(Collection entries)
[Start]
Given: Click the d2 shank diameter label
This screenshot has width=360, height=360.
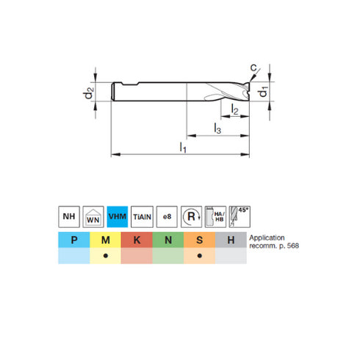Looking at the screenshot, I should click(x=88, y=93).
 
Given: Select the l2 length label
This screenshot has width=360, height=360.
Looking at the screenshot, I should click(x=234, y=109).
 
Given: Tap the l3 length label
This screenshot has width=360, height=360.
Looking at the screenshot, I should click(x=217, y=129).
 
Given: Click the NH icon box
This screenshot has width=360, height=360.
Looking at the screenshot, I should click(x=68, y=216).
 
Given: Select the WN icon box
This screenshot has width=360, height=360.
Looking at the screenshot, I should click(x=93, y=216).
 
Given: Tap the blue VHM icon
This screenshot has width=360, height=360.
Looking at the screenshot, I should click(x=118, y=216).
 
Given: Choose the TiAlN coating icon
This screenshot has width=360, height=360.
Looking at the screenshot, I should click(x=142, y=216).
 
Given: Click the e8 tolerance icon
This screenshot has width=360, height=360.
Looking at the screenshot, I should click(x=167, y=216).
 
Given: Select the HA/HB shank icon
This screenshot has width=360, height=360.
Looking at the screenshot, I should click(x=216, y=216).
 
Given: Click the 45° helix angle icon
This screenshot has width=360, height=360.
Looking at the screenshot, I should click(x=240, y=216).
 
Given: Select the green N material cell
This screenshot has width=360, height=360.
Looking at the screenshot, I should click(x=168, y=240).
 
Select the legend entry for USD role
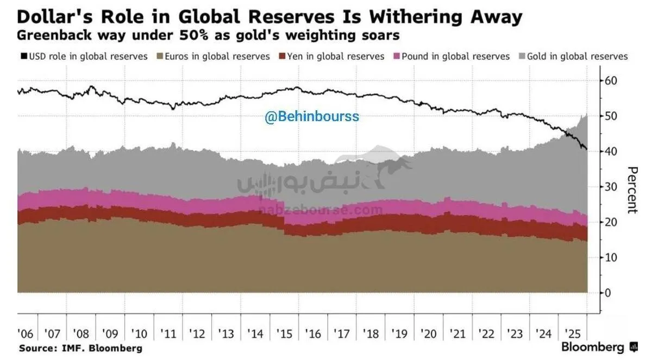84,56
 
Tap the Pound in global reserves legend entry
455,56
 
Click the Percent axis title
632,190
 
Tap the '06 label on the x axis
26,333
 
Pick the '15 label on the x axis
285,333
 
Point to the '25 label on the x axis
571,333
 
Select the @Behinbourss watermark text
312,117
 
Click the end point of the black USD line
586,149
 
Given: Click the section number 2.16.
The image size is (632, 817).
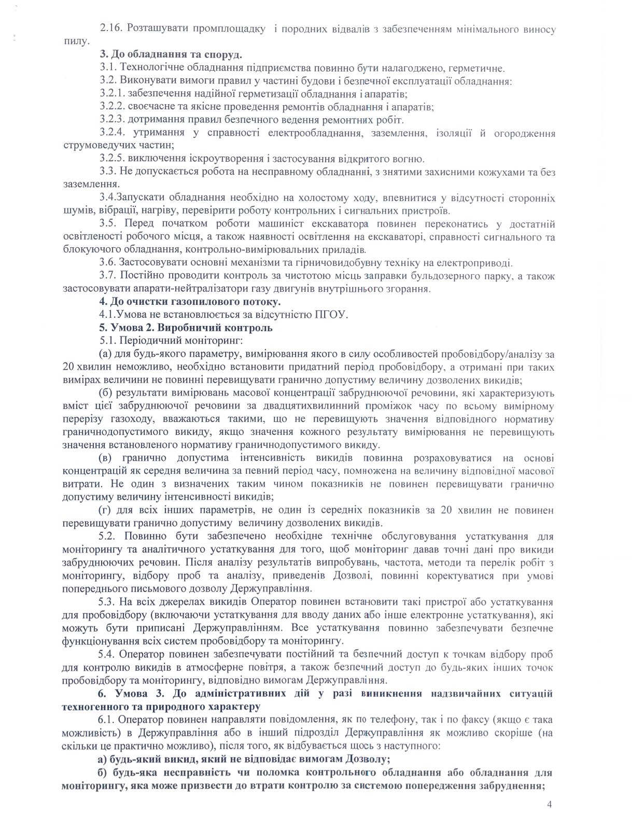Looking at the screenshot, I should point(110,30).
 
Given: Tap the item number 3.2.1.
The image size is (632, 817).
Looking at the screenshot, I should point(113,94).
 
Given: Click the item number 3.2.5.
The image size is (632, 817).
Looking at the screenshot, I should point(113,159).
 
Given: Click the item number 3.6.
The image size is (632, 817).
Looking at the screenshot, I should point(107,263).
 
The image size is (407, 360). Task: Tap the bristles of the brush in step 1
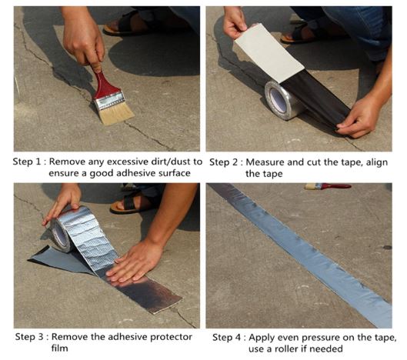point(116,114)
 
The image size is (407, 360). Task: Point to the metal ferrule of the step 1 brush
point(109,100)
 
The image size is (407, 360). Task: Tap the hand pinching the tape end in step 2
point(359,118)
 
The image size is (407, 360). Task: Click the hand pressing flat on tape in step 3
point(134,262)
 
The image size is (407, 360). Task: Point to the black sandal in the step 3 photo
point(130,203)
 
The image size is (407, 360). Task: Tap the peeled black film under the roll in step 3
point(61,258)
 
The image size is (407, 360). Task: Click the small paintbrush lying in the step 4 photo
point(328,186)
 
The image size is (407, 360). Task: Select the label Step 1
point(27,162)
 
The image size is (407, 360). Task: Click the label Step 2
point(223,162)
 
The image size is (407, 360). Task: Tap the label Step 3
point(29,337)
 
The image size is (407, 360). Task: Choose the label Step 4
point(227,338)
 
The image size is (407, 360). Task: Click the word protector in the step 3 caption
point(171,337)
[End]
> [Set task]
Pull out every line of the material above that contains the string "tape", and list those lines in their original order.

> [Correct output]
The image size is (407, 360). Task: Tap the hand pinching the tape end in step 2
The image size is (407, 360). Task: Click the hand pressing flat on tape in step 3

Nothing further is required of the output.